Stored data entries
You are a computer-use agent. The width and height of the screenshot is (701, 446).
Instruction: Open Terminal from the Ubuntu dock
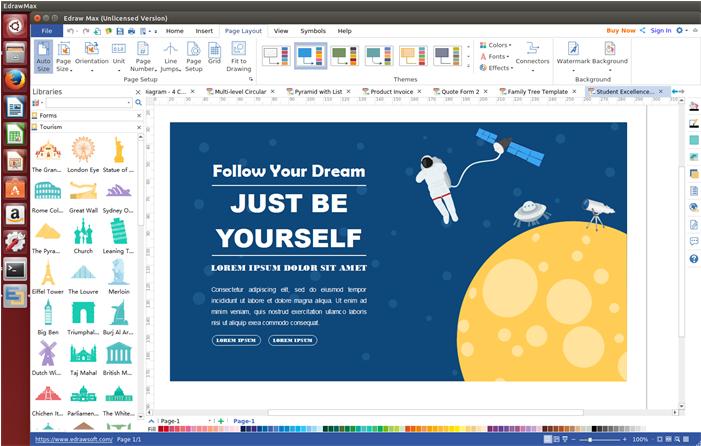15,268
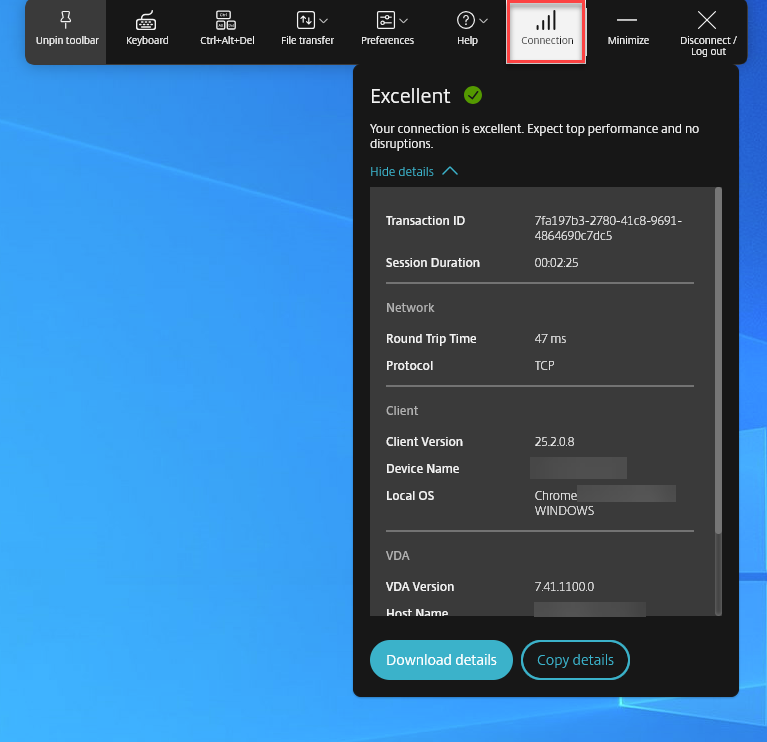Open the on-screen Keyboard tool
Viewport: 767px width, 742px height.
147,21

== WHAT YOU NEED TO DO ==
Word for word, retype all of the data above, but include no pictures.

== WRITTEN SOLUTION ==
You are a computer-use agent. The width and height of the screenshot is (701, 446).
Instruction: Open Terminal from the Ubuntu dock
15,268
Open the on-screen Keyboard tool
Viewport: 767px width, 742px height.
147,21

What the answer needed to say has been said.